In 2019 "we pretty much had a mass shooting once a week," said Christopher Herrmann, an assistant professor at the John Jay College of Criminal Justice of the City University of New York. "Normal for the United States, unfortunately, is a mass shooting once a week."

President Joe Biden appeared to acknowledge that sad fact as he honored the victims of Monday's mass killing in Boulder, Colorado, so soon after the shootings that killed eight people at Atlanta-area spas last week.

"While the flag was still flying half-staff for the tragedy, another American city has been scarred by gun violence and resulting trauma," Biden said Tuesday. "I even hate to say it, because we've been saying it so often: 'My heart goes out.'"

See something, say something was the mantra before the pandemic, when law enforcement and public health experts urged parents and friends to keep a lookout for troubled young people exhibiting antisocial behaviors.

"And it was effective," McGraw said. "People were paying attention to the behavioral indicators, and there were interventions.

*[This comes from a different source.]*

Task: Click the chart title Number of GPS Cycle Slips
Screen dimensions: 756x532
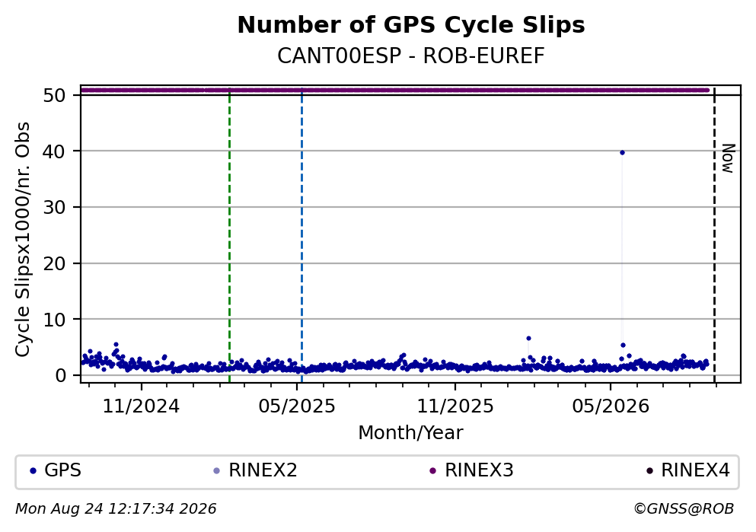Action: [x=411, y=25]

In one case, a mother in Indiana turned in her son when he was on the way to a middle school to shoot it up."

But during the Covid-19 lockdowns, "not only have there been fewer opportunities to commit mass killings," but "you've had people who were not visible," McGraw said. "Also, everybody has been dealing with some form of depression, so the signs were less visible."

In addition, McGraw said, "there was a remarkable surge in gun purchases toward the end of the Trump administration."

Last week in Georgia, the churchgoing man accused of killing eight people at Atlanta-area spas — most of the victims were Asian American women — told investigators that he suffered from a sex addiction and that they were a "temptation for him that he wanted to eliminate," authorities alleged.

Police in Colorado were still investigating Tuesday and had yet to determine a motive for the mass shooting at a King Soopers grocery store in Boulder, in which 10 people died, including Police Officer Eric Talley.

"The motives are almost always bull----," said McGraw, a former newspaper reporter. "These guys may be racists, they may be homophobes, they may be misogynists, they may be all these things. What they are, most of all, is narcissistic, weak-minded murderers."

The fact that two mass killings happened just days apart shocked none of the experts.

"I'm not the least bit surprised, because there is a copycat element to all of this," McGraw said. "There is an element of ego gratification to this. They all want to be the most lethal killer. Numbers matter to these guys."

That is partly why police have been reluctant to divulge many details about what happened.

"This is the point in a mass shooting when myths are created," McGraw said. "A lot of misinformation becomes urban legend that gets disseminated."

Post said that with the pandemic appearing to be on the wane and the question of who sits in the White House having been settled for now, she fears that more troubled gunmen craving notoriety, as well as revenge for perceived slights, will soon emerge.

"What fuels this is other people getting notoriety in the media," Post said. "It greases the wheels for other mass shooters."